## YOUR TASK
Could you print all of the data below again, exactly?

+ + +

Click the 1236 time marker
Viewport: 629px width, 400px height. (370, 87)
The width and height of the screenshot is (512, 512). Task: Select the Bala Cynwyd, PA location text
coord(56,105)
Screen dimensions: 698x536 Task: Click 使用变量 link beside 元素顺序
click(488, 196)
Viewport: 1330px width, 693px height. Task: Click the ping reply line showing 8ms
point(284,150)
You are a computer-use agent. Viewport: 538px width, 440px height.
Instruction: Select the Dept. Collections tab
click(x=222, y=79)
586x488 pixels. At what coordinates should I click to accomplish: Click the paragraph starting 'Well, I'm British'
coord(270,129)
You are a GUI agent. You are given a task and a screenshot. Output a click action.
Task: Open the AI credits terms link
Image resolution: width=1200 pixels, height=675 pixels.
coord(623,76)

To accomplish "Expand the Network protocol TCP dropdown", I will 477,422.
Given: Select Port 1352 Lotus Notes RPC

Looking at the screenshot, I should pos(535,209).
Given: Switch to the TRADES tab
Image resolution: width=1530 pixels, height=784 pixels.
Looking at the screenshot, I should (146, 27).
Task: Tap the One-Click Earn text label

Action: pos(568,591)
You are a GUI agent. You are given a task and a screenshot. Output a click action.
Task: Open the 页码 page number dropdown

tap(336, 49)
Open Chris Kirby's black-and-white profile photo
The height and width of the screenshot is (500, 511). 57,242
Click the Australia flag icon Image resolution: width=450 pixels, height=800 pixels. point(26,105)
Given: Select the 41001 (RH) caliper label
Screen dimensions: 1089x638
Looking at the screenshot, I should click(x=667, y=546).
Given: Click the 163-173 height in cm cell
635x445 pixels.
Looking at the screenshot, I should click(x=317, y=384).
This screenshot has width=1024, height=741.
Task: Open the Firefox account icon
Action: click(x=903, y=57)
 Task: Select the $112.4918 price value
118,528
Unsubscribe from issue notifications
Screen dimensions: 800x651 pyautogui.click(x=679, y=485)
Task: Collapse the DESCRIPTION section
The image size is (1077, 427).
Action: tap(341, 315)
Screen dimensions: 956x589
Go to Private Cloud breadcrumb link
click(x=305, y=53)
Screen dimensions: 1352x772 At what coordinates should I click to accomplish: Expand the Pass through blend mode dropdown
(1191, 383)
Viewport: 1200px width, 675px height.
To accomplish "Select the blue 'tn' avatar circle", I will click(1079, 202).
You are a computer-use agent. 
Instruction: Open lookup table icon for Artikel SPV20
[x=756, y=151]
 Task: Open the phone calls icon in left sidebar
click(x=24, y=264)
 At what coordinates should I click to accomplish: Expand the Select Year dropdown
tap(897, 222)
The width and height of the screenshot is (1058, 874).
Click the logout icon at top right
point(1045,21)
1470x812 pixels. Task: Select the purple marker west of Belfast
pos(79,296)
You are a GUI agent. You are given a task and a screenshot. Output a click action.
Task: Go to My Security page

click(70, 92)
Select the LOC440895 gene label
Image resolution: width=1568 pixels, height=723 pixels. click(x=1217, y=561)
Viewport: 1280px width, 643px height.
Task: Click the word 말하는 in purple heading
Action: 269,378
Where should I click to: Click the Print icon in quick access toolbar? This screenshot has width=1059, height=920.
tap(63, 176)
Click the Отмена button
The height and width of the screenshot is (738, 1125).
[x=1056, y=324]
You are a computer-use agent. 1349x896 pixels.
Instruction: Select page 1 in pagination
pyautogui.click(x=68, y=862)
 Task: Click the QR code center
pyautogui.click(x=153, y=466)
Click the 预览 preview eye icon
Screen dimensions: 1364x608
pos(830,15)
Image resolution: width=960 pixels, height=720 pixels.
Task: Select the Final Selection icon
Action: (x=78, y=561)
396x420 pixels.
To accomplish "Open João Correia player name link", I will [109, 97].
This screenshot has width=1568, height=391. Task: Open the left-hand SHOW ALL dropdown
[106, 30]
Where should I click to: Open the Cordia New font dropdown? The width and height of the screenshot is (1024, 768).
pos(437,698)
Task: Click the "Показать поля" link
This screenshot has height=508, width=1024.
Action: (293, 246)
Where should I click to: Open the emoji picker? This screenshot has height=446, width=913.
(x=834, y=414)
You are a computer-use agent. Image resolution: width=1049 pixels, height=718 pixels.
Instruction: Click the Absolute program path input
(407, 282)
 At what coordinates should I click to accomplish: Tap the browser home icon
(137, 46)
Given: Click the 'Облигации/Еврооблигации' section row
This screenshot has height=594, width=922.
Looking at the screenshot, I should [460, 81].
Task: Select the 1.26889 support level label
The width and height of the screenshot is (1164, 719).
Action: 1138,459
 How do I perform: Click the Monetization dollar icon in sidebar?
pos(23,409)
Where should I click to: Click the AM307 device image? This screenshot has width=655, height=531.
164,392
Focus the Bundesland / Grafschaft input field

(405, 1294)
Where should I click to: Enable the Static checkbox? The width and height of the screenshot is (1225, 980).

+ + +

## ANSWER TO THIS TASK
Click the 1236 time marker
Viewport: 629px width, 400px height. (370, 87)
The width and height of the screenshot is (512, 512). Task: Select the Bala Cynwyd, PA location text
coord(56,105)
Screen dimensions: 698x536 Task: Click 使用变量 link beside 元素顺序
click(488, 196)
Viewport: 1330px width, 693px height. Task: Click the ping reply line showing 8ms
point(284,150)
You are a computer-use agent. Viewport: 538px width, 440px height.
Instruction: Select the Dept. Collections tab
click(x=222, y=79)
586x488 pixels. At what coordinates should I click to accomplish: Click the paragraph starting 'Well, I'm British'
coord(270,129)
You are a GUI agent. You are given a task and a screenshot. Output a click action.
Task: Open the AI credits terms link
Image resolution: width=1200 pixels, height=675 pixels.
coord(623,76)

To accomplish "Expand the Network protocol TCP dropdown", I will 477,422.
Given: Select Port 1352 Lotus Notes RPC

Looking at the screenshot, I should pos(535,209).
Given: Switch to the TRADES tab
Image resolution: width=1530 pixels, height=784 pixels.
Looking at the screenshot, I should (146, 27).
Task: Tap the One-Click Earn text label

Action: pos(568,591)
You are a GUI agent. You are given a task and a screenshot. Output a click action.
Task: Open the 页码 page number dropdown

tap(336, 49)
Open Chris Kirby's black-and-white profile photo
The height and width of the screenshot is (500, 511). 57,242
Click the Australia flag icon Image resolution: width=450 pixels, height=800 pixels. point(26,105)
Given: Select the 41001 (RH) caliper label
Screen dimensions: 1089x638
Looking at the screenshot, I should click(x=667, y=546).
Given: Click the 163-173 height in cm cell
635x445 pixels.
Looking at the screenshot, I should click(x=317, y=384).
This screenshot has width=1024, height=741.
Task: Open the Firefox account icon
Action: click(x=903, y=57)
 Task: Select the $112.4918 price value
118,528
Unsubscribe from issue notifications
Screen dimensions: 800x651 pyautogui.click(x=679, y=485)
Task: Collapse the DESCRIPTION section
The image size is (1077, 427).
Action: tap(341, 315)
Screen dimensions: 956x589
Go to Private Cloud breadcrumb link
click(x=305, y=53)
Screen dimensions: 1352x772 At what coordinates should I click to accomplish: Expand the Pass through blend mode dropdown
(1191, 383)
Viewport: 1200px width, 675px height.
To accomplish "Select the blue 'tn' avatar circle", I will click(1079, 202).
You are a computer-use agent. 
Instruction: Open lookup table icon for Artikel SPV20
[x=756, y=151]
 Task: Open the phone calls icon in left sidebar
click(x=24, y=264)
 At what coordinates should I click to accomplish: Expand the Select Year dropdown
tap(897, 222)
The width and height of the screenshot is (1058, 874).
Click the logout icon at top right
point(1045,21)
1470x812 pixels. Task: Select the purple marker west of Belfast
pos(79,296)
You are a GUI agent. You are given a task and a screenshot. Output a click action.
Task: Go to My Security page

click(70, 92)
Select the LOC440895 gene label
Image resolution: width=1568 pixels, height=723 pixels. click(x=1217, y=561)
Viewport: 1280px width, 643px height.
Task: Click the word 말하는 in purple heading
Action: 269,378
Where should I click to: Click the Print icon in quick access toolbar? This screenshot has width=1059, height=920.
tap(63, 176)
Click the Отмена button
The height and width of the screenshot is (738, 1125).
[x=1056, y=324]
You are a computer-use agent. 1349x896 pixels.
Instruction: Select page 1 in pagination
pyautogui.click(x=68, y=862)
 Task: Click the QR code center
pyautogui.click(x=153, y=466)
Click the 预览 preview eye icon
Screen dimensions: 1364x608
pos(830,15)
Image resolution: width=960 pixels, height=720 pixels.
Task: Select the Final Selection icon
Action: (x=78, y=561)
396x420 pixels.
To accomplish "Open João Correia player name link", I will [109, 97].
This screenshot has width=1568, height=391. Task: Open the left-hand SHOW ALL dropdown
[106, 30]
Where should I click to: Open the Cordia New font dropdown? The width and height of the screenshot is (1024, 768).
pos(437,698)
Task: Click the "Показать поля" link
This screenshot has height=508, width=1024.
Action: (293, 246)
Where should I click to: Open the emoji picker? This screenshot has height=446, width=913.
(x=834, y=414)
You are a computer-use agent. Image resolution: width=1049 pixels, height=718 pixels.
Instruction: Click the Absolute program path input
(407, 282)
 At what coordinates should I click to accomplish: Tap the browser home icon
(137, 46)
Given: Click the 'Облигации/Еврооблигации' section row
This screenshot has height=594, width=922.
Looking at the screenshot, I should [460, 81].
Task: Select the 1.26889 support level label
The width and height of the screenshot is (1164, 719).
Action: 1138,459
 How do I perform: Click the Monetization dollar icon in sidebar?
pos(23,409)
Where should I click to: Click the AM307 device image? This screenshot has width=655, height=531.
164,392
Focus the Bundesland / Grafschaft input field

(405, 1294)
Where should I click to: Enable the Static checkbox? The width and height of the screenshot is (1225, 980).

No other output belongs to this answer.